= What is expected =
Of the lines below, write out exactly those from the line with "777足球吧 (1327, 116)" through the line with "Sign up (897, 2350)", both included, and skip the rest.

= Material for the task =
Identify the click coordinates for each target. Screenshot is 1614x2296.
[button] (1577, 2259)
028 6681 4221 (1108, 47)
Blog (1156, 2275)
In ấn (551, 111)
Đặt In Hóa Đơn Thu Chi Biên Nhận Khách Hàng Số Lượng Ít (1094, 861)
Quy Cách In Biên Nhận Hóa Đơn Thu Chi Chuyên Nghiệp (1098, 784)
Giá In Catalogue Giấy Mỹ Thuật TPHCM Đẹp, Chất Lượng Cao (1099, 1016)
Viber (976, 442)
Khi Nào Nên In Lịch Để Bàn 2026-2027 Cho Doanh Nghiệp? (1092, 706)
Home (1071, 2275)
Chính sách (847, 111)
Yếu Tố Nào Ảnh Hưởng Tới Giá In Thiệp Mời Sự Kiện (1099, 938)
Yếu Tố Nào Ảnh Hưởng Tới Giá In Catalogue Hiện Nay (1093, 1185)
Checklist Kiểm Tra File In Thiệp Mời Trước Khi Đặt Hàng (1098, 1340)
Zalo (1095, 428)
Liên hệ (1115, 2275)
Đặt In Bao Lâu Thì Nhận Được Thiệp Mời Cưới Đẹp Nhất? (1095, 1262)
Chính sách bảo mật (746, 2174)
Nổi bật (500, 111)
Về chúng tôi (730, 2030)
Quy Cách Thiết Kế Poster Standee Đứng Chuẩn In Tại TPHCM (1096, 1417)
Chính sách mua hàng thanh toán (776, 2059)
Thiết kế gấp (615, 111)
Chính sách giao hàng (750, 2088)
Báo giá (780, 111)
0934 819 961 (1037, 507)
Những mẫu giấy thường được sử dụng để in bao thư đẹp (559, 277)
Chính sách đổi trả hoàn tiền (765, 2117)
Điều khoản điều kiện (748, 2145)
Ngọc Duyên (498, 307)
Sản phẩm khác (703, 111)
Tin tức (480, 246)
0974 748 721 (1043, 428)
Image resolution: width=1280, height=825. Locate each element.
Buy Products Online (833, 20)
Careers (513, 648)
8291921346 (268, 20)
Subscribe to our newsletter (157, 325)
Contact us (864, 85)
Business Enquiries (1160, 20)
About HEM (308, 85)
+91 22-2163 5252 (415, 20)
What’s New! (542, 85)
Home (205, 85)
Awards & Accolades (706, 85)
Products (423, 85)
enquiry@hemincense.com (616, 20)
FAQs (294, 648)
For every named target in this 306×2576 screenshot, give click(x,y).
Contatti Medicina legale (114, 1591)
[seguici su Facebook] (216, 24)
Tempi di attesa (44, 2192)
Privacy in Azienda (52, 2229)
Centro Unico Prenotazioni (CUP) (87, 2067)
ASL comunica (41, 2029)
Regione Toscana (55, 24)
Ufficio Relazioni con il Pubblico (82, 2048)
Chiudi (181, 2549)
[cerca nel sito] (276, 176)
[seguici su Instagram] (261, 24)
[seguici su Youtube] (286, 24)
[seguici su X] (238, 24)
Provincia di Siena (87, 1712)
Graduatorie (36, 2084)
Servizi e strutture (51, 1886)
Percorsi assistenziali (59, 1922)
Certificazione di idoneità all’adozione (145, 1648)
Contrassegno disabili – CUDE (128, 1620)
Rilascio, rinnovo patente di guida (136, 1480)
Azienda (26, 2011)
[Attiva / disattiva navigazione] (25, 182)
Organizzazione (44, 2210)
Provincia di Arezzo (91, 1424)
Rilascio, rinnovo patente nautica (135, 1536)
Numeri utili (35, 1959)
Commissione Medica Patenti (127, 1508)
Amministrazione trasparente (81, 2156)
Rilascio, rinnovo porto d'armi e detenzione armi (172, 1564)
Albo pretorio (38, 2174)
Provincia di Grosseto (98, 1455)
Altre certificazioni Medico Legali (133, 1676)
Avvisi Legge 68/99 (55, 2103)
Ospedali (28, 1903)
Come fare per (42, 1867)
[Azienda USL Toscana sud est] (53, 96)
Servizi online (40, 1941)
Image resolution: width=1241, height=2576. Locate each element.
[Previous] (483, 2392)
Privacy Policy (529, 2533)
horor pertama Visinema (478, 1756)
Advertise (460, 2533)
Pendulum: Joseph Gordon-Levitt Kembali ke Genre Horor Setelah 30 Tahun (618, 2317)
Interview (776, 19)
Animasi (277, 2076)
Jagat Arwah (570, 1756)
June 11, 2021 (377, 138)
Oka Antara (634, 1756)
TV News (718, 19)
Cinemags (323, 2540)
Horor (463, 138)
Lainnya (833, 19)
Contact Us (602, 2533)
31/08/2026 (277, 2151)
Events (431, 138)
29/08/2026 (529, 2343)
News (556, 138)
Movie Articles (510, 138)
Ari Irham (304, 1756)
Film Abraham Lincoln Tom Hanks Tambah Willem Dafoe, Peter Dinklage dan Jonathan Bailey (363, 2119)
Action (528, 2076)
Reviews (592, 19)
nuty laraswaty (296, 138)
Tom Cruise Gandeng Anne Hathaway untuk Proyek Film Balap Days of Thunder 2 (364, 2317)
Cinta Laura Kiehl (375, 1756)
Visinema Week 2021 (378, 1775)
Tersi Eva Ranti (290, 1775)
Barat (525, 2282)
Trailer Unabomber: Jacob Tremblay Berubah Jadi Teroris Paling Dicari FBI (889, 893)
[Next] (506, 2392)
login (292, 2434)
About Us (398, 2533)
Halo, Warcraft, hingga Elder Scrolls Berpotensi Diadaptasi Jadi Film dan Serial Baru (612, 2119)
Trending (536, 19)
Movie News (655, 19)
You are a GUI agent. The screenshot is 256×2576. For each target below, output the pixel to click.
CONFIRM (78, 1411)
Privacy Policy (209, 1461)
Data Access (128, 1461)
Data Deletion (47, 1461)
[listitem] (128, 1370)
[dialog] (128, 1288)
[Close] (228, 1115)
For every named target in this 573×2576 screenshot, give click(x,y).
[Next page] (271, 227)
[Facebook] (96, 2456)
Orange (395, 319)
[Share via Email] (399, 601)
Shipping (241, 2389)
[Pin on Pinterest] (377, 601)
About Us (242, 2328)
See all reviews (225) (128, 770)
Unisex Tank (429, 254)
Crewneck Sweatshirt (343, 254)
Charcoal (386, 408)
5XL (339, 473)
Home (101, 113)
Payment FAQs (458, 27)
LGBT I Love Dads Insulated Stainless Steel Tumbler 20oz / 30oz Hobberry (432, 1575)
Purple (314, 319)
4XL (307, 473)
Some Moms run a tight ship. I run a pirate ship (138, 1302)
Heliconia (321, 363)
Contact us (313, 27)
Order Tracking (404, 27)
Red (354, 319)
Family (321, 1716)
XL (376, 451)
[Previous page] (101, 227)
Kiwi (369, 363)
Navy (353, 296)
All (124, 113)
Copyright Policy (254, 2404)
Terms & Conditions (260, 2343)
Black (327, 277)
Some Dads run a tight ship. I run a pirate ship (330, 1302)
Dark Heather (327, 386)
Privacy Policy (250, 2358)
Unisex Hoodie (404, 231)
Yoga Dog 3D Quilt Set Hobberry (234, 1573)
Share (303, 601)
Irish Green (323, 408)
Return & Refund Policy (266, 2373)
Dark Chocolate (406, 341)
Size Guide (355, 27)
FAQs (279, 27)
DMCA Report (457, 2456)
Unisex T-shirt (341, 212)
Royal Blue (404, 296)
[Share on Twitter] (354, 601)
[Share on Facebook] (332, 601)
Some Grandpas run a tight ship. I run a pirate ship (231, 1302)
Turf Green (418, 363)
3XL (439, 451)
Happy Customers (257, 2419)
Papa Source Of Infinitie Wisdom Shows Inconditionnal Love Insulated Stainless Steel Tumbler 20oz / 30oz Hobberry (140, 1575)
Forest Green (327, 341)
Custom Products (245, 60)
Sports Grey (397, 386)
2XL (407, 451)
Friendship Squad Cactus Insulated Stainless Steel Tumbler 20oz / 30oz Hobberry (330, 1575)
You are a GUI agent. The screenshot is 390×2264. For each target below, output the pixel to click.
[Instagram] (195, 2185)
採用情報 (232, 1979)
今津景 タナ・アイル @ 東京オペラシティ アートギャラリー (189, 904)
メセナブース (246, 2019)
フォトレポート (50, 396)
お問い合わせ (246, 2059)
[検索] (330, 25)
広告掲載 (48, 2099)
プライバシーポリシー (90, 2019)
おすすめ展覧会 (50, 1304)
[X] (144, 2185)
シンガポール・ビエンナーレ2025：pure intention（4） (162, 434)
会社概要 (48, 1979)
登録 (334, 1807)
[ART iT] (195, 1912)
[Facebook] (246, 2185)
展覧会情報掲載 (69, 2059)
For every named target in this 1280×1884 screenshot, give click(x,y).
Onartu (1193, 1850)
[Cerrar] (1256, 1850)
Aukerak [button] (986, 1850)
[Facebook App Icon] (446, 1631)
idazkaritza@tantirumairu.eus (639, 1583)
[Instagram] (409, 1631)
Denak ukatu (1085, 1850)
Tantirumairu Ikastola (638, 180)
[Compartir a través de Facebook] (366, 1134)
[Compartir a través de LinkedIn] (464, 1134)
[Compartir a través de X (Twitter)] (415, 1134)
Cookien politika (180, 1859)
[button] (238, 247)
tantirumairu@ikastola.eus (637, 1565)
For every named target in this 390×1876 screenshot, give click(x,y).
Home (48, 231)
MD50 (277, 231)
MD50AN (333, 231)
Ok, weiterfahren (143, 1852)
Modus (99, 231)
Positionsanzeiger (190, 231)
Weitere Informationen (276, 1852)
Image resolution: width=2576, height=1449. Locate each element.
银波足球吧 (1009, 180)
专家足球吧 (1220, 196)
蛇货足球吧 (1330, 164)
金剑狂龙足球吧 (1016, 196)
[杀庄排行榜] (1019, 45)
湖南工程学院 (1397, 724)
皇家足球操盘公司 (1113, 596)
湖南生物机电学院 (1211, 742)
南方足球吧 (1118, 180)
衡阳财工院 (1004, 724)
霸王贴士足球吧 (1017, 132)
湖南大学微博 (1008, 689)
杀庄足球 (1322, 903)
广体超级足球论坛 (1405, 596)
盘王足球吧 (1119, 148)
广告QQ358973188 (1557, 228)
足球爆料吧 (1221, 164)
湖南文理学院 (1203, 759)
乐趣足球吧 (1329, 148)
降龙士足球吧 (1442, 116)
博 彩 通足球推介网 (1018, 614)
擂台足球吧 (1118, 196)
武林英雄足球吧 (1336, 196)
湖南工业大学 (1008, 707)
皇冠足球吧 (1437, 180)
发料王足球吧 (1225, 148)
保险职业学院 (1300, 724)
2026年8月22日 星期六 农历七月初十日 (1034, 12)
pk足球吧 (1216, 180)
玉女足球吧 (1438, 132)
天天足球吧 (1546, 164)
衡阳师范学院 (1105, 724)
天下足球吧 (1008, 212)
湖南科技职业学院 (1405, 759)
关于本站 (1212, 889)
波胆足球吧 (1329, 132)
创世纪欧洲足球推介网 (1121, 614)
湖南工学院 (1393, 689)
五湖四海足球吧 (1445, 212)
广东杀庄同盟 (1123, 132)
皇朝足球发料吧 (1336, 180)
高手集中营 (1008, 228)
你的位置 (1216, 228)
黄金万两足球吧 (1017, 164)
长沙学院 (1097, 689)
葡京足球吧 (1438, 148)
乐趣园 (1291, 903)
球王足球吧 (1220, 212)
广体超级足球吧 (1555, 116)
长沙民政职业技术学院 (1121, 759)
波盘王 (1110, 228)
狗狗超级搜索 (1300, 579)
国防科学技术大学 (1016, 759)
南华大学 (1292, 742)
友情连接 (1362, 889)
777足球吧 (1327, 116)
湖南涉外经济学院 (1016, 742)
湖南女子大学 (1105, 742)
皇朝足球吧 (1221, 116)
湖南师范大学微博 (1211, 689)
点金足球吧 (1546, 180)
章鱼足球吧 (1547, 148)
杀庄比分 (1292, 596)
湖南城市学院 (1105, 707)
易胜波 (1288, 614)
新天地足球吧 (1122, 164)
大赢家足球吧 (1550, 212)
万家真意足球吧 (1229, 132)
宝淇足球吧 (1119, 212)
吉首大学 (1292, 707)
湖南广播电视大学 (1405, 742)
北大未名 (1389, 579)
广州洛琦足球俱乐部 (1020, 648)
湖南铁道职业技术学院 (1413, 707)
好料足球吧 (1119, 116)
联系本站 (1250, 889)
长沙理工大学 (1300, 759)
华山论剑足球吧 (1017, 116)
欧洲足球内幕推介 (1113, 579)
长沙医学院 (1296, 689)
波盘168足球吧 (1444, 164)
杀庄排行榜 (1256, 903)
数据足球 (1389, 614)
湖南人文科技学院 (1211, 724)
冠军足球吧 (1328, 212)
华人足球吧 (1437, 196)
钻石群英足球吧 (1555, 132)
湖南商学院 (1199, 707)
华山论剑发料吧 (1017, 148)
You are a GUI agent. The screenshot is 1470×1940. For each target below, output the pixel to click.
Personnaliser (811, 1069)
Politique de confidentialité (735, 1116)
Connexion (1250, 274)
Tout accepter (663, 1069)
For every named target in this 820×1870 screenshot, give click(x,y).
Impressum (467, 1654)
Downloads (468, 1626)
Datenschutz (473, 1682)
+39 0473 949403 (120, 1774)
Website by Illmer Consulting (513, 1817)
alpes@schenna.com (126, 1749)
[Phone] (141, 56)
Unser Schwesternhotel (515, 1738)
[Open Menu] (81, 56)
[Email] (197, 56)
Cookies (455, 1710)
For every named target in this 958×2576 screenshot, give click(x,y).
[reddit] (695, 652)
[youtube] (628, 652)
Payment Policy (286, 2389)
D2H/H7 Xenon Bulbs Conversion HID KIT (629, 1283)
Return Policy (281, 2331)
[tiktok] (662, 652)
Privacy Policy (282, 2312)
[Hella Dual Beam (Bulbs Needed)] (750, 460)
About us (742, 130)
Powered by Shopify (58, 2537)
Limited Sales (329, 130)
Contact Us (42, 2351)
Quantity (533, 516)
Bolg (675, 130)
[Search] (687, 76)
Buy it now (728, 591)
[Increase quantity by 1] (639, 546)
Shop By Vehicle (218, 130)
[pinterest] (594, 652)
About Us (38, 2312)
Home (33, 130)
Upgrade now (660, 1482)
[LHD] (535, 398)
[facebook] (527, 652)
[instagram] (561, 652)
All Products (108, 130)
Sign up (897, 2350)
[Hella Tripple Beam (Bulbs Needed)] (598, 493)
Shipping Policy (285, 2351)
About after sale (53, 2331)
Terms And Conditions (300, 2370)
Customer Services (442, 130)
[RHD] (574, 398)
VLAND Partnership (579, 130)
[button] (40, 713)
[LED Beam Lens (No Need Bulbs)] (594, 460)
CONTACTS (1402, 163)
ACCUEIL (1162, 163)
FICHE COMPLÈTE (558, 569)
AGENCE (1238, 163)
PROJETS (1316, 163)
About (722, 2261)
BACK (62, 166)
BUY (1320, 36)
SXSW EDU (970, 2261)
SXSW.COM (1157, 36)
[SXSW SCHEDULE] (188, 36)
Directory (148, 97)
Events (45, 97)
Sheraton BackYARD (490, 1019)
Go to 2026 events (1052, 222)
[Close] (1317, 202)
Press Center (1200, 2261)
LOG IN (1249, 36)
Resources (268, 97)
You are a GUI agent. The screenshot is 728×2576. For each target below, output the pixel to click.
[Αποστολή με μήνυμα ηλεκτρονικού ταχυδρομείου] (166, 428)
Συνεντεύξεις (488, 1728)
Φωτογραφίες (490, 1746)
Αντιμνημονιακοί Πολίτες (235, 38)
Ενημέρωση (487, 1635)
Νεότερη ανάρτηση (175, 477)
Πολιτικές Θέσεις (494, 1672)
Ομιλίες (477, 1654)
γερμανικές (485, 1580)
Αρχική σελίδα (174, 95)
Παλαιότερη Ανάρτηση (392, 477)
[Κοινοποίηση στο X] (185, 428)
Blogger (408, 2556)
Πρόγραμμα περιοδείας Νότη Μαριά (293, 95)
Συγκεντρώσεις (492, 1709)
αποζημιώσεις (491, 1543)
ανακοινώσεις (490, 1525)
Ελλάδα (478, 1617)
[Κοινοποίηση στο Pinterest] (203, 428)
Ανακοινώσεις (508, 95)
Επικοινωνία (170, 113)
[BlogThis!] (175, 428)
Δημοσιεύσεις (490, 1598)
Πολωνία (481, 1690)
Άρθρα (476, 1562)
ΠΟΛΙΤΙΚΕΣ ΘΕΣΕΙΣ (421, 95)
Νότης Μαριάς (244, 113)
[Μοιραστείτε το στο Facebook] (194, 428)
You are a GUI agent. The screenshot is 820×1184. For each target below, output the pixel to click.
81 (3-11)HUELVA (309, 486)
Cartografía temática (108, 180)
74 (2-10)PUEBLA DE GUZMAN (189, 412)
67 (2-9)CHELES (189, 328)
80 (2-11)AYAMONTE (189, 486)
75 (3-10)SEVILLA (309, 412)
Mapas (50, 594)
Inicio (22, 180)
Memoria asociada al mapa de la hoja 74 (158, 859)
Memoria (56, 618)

= Solution =
777足球吧 (1327, 116)
湖南涉外经济学院 (1016, 742)
湖南女子大学 (1105, 742)
皇朝足球吧 (1221, 116)
湖南师范大学微博 (1211, 689)
点金足球吧 (1546, 180)
章鱼足球吧 (1547, 148)
杀庄比分 (1292, 596)
湖南城市学院 (1105, 707)
易胜波 (1288, 614)
新天地足球吧 (1122, 164)
大赢家足球吧 (1550, 212)
万家真意足球吧 (1229, 132)
宝淇足球吧 (1119, 212)
吉首大学 (1292, 707)
湖南广播电视大学 (1405, 742)
北大未名 (1389, 579)
广州洛琦足球俱乐部 (1020, 648)
湖南铁道职业技术学院 (1413, 707)
好料足球吧 (1119, 116)
联系本站 (1250, 889)
长沙理工大学 (1300, 759)
华山论剑足球吧 (1017, 116)
欧洲足球内幕推介 (1113, 579)
长沙医学院 (1296, 689)
波盘168足球吧 (1444, 164)
杀庄排行榜 (1256, 903)
数据足球 (1389, 614)
湖南人文科技学院 (1211, 724)
冠军足球吧 (1328, 212)
华人足球吧 (1437, 196)
钻石群英足球吧 (1555, 132)
湖南商学院 (1199, 707)
华山论剑发料吧 (1017, 148)
You are a GUI agent. The screenshot is 1470×1940. For each target below, output the pixel to click.
Personnaliser (811, 1069)
Politique de confidentialité (735, 1116)
Connexion (1250, 274)
Tout accepter (663, 1069)
For every named target in this 820×1870 screenshot, give click(x,y).
Impressum (467, 1654)
Downloads (468, 1626)
Datenschutz (473, 1682)
+39 0473 949403 (120, 1774)
Website by Illmer Consulting (513, 1817)
alpes@schenna.com (126, 1749)
[Phone] (141, 56)
Unser Schwesternhotel (515, 1738)
[Open Menu] (81, 56)
[Email] (197, 56)
Cookies (455, 1710)
For every named target in this 958×2576 screenshot, give click(x,y).
[reddit] (695, 652)
[youtube] (628, 652)
Payment Policy (286, 2389)
D2H/H7 Xenon Bulbs Conversion HID KIT (629, 1283)
Return Policy (281, 2331)
[tiktok] (662, 652)
Privacy Policy (282, 2312)
[Hella Dual Beam (Bulbs Needed)] (750, 460)
About us (742, 130)
Powered by Shopify (58, 2537)
Limited Sales (329, 130)
Contact Us (42, 2351)
Quantity (533, 516)
Bolg (675, 130)
[Search] (687, 76)
Buy it now (728, 591)
[Increase quantity by 1] (639, 546)
Shop By Vehicle (218, 130)
[pinterest] (594, 652)
About Us (38, 2312)
Home (33, 130)
Upgrade now (660, 1482)
[LHD] (535, 398)
[facebook] (527, 652)
[instagram] (561, 652)
All Products (108, 130)
Sign up (897, 2350)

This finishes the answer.